Берта вскоре ушла. А хозяек обеих не было – редкий случай, и ещё больше часа могло быть до возврата. И Ксенья – решилась рискнуть. Предложила с порывом, так хорошо ей стало:
– А хочешь, пока хозяек нет – я тебе потанцую? А кормить – уже потом буду. А пока вот – жаворонок съешь.
– Да что ты! – просиял Ярик. Она раньше так его не баловала, чтоб специально для него танцевать. – Конечно!
– Только я уже теперь не босоножка! – предупредила.
Заволновалась. Не только потому, что нагрянут хозяйки и будет очень неудобно. Но: никогда в жизни она не танцевала наедине с мужчиной, для него. (Хотя – какой же Ярик и мужчина?)
Но уже было – кинуто, поймано, не вернуть. И в запретной чинной столовой, где Ксенье позволялось отнюдь не всё, – а стол-то как раз стоял в стороне, удобно, широкая полоса вдоль окон свободна, быстро отодвинула кресла под чехлами к окнам, а стулья задвинув под скатерть поглубже, открыла прямой пропляс по начищенному паркету,- и убежала в свою комнату. Молниеносно сменила платье, туфельки, надела красное плоское ожерелье – и в узком чёрном выскользнула к нему.
И как раз проступили в окна, через тюлевые гардины – предзакатные жёлтые лучи.
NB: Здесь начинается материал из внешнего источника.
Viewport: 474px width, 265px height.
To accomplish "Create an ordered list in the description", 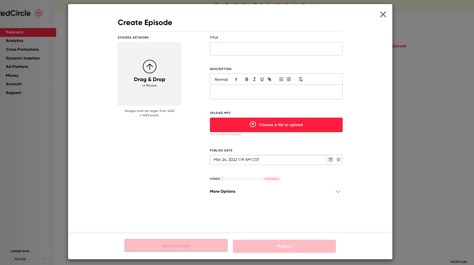I will 281,79.
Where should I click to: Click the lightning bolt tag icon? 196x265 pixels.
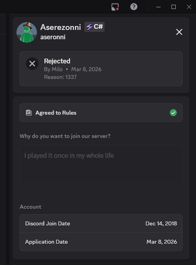tap(89, 27)
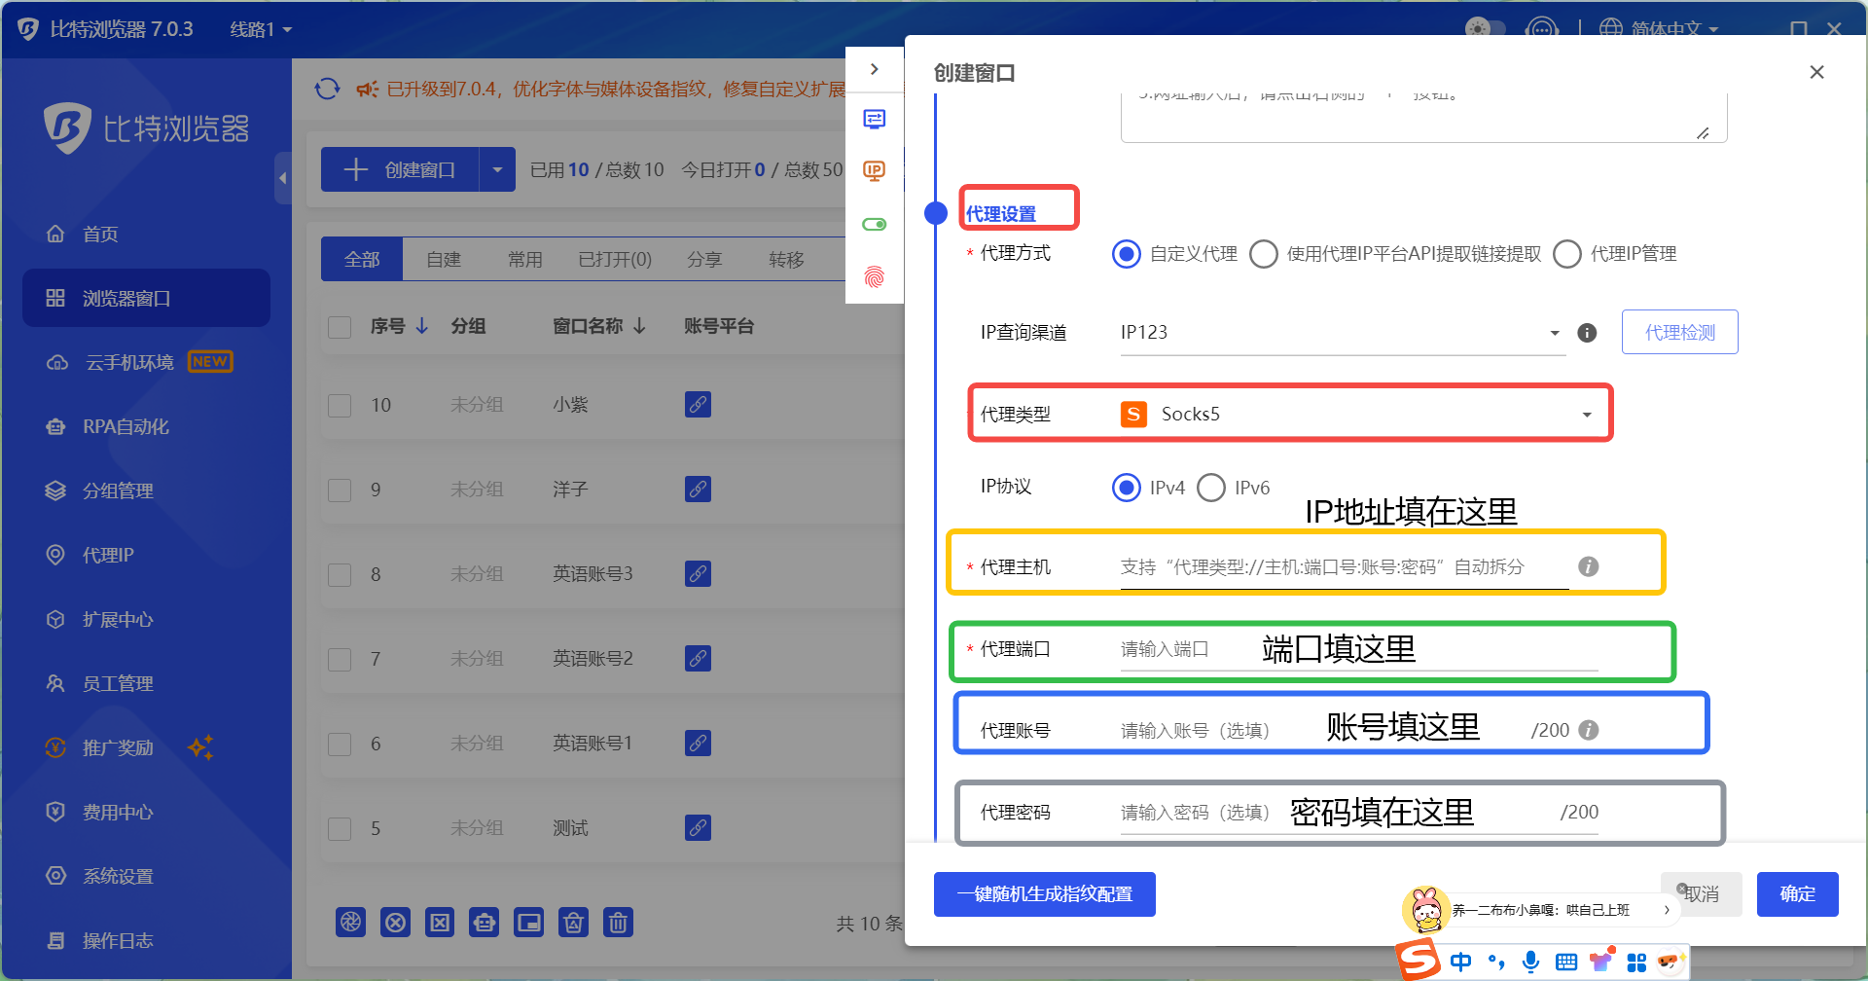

Сама себе напевая музыку – проходила, пролетала туда и назад, с поворотами, выступкой, с перебежкой, прокрутами, то руки косо вперёд, как будто летя, – и правда чувствуя себя летящей, способной к полёту! Давно так счастливо не танцевала – но и всё время чувствуя, и почему-то тревожно, присутствие своего зрителя.
А он сидел, утонувши в диване, перебегающе следил – но ни слова, и не хвалил, так поражён.
А ведь – лучший способ разговора! Как можно много выразить в танце – гораздо больше слов. Какая в танце есть несвязанность! (Хотя ещё и не полная откровенность.)
Он – не похвалил, и она убежала молча, ощущая так, что произошло в этом танце нечто.
И опять, очень торопясь, и волнуясь, переодевалась – теперь в украинское вышитое, с широкими рукавами, с монистами.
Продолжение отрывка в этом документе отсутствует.